Liputan6.com, Jakarta - Satuan Kerja Khusus Pelaksana Kegiatan Hulu Minyak dan Gas Bumi (SKK Migas) memandang, penurunan harga gas bumi untuk setor industri harus selektif.
Senior Manager of Pipa Gas Monetization SKK Migas Syarif Maulana Chaniago mengatakan, lembaganya mendukung upaya penurunan harga gas untuk golongan industri, namun penurunan harga gas harus tepat sasaran diberlakukan hanya untuk golongan industri tertentu.
"Yang harus jadi kita pertimbangkan adalah bagaimana agar penurunan harga gas kini sendiri tepat sasaran jangan main sapu jagad," kata Syarif, di Jakarta, Rabu (19/2/2020).
Advertisement
Menurut Syarif, Kementerian Perindustrian perlu menentukan industri yang berhak mendapat penurunan harga gas menjadi US$ 6 per MMBTU, dengan memperhitungkan komponen pembentukan harga gas dan produksi gas.
Baca Juga
"kita bicara kenyataannya sekarang gas yang banyak mengalir ke daerah Jawa Barat, itu berasal dari koridor dan Pagar Dewa Sumatera Selatan, kalau bapak bisa jalan ke sana ada beberapa yang dilewati Pertagas yang dilewati dan itu ada komponen-komponen pembentuk harga sampai di hilir," tuturnya.
Syarif mengungkapkan, harga gas tidak bisa disamakan dalam jangka panjang, sebab perlu memperhatikan keberlangsungan produksi dari sumur gasnya.
"Jangan lupa kalau bapak ibu itu menginginkan kelangsungan pasokan 5 atau 10 tahun dengan harga yang sama maka tidak bisa atau tidak bisa menggantikan pasokan itu terhadap wilayah-wilayah kerja yang saat ini produksi, kami harus menghitung jumlah terhadap wilayah kerja yang akan berproduksi, yang masih tahapan eksplorasi," tandasnya.

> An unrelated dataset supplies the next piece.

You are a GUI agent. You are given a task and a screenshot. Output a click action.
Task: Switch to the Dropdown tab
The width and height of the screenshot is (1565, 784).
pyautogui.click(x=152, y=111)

Saksikan Video Pilihan di Bawah Ini:
Gaet Investor
Sebelumnya, Kepala Satuan Kerja Khusus Pelaksana Kegiatan Hulu Minyak dan Gas Bumi (SKK Migas) Dwi Soetjipto mengatakan, upaya menurunkan harga gas ditingkat konsumen dengan memangkas harga di sisi hulu, membuat kekhawatiran investor untuk menanamkan modalnya pada kegiatan pencarian migas.

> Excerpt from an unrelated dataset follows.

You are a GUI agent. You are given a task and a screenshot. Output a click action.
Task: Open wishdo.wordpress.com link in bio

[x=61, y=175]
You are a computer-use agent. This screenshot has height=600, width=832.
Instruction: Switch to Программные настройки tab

"Kami berhadapan sampai sekarang eksplorasi belum meningkat tajam, kalau ada isu-isu investor takut akibat perubahan keekonomian," kata Dwi, saat rapat dengan Komisi VII DPR, di Gedung DPR, Jakarta, Kamis (16/1/2020).
Menurut Dwi, hal ini akan berisiko kedepanya, sebab SKK Migas sedang gencar menggaet investor untuk menggarap Blok Migas di Indonesia.
"Risiko ke depan memang akan sangat mengganggu upaya kita mengundang investor hulu migas," tutupnya.